- Parts of the exercise -
a: Please transcribe the part of the committee evidence excerpt below from "200. Good afternoon, gentlemen." up to and including "Director of Policy.".
b: Answer these questions from the committee evidence excerpt below:
(i) Which question numbers does the examination of witnesses cover?
(ii) What position does George Watkins hold at Conoco UK Limited?
(iii) Who is UKOOA's Director of Policy?

--- Start Excerpt provided ---

Select Committee on Trade and Industry Minutes of Evidence

Examination of Witnesses (Questions 200-219)




  200. Good afternoon, gentlemen. Who wants to kick off?

  (Dr Watkins) I am George Watkins. I am Chairman and Managing Director of Conoco UK Limited, but I am here today in my capacity as a member of the UKOOA Council and Chairman of UKOOA's Gas Policy Group. On my left is Raymond Hall. He is the Chairman of the Economic Advisory Group which reports to PILOT, which is a successor to the Oil and Gas Industry Task Force. On my right is David Odling, who is UKOOA's Director of Policy.

  201. Before we go into detail, perhaps you could explain to us a little bit about UKOOA for the record. There is a plethora of oil and gas related organisations and we would not wish to waste your time by asking you the wrong questions. We want to try to limit ourselves as much as possible.

--- End Excerpt provided ---
--- Start Source data ---

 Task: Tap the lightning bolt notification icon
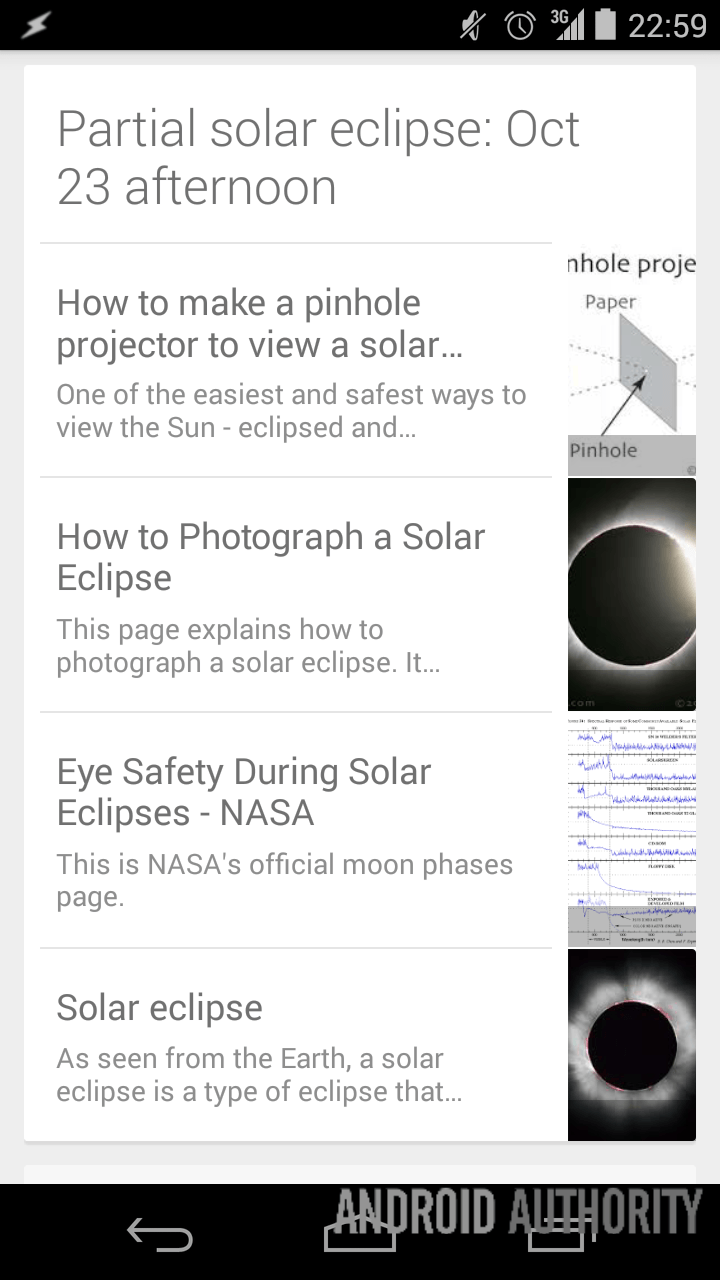35,25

--- End Source data ---

- Answers to the exercise -
a:
200. Good afternoon, gentlemen. Who wants to kick off?

  (Dr Watkins) I am George Watkins. I am Chairman and Managing Director of Conoco UK Limited, but I am here today in my capacity as a member of the UKOOA Council and Chairman of UKOOA's Gas Policy Group. On my left is Raymond Hall. He is the Chairman of the Economic Advisory Group which reports to PILOT, which is a successor to the Oil and Gas Industry Task Force. On my right is David Odling, who is UKOOA's Director of Policy.

b:
(i) Questions 200-219
(ii) Chairman and Managing Director
(iii) David Odling